> What is expected
What lines of the listing include the string "agent"? Show them all.

Content starts

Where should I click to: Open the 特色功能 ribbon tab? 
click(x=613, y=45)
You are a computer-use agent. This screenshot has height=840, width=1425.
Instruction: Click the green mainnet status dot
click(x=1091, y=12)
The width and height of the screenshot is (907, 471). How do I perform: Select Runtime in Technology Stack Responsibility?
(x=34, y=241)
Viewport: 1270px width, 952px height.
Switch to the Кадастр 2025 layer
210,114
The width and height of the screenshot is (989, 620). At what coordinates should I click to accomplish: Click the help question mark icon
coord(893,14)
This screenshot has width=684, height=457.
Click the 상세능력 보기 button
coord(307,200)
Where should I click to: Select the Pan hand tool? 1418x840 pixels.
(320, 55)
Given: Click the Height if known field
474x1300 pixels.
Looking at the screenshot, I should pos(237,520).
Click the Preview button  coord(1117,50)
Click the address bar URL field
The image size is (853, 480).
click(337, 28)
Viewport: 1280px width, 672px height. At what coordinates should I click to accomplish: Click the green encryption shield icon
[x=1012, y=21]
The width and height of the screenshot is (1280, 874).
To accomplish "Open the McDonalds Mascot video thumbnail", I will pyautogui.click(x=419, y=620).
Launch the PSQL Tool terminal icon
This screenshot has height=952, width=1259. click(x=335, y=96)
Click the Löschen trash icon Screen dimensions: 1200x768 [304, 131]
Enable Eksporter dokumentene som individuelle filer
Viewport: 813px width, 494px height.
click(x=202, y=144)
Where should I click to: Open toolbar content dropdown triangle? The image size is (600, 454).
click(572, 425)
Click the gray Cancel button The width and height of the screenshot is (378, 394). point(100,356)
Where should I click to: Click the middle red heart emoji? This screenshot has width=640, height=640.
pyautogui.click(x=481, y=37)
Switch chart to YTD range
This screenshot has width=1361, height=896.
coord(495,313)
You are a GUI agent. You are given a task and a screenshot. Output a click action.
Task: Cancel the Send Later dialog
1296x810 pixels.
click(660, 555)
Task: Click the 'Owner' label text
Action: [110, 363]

Content ends

> Response box
You are a computer-use agent. This screenshot has height=840, width=1425.
You are a GUI agent. You are given a task and a screenshot. Output a click action.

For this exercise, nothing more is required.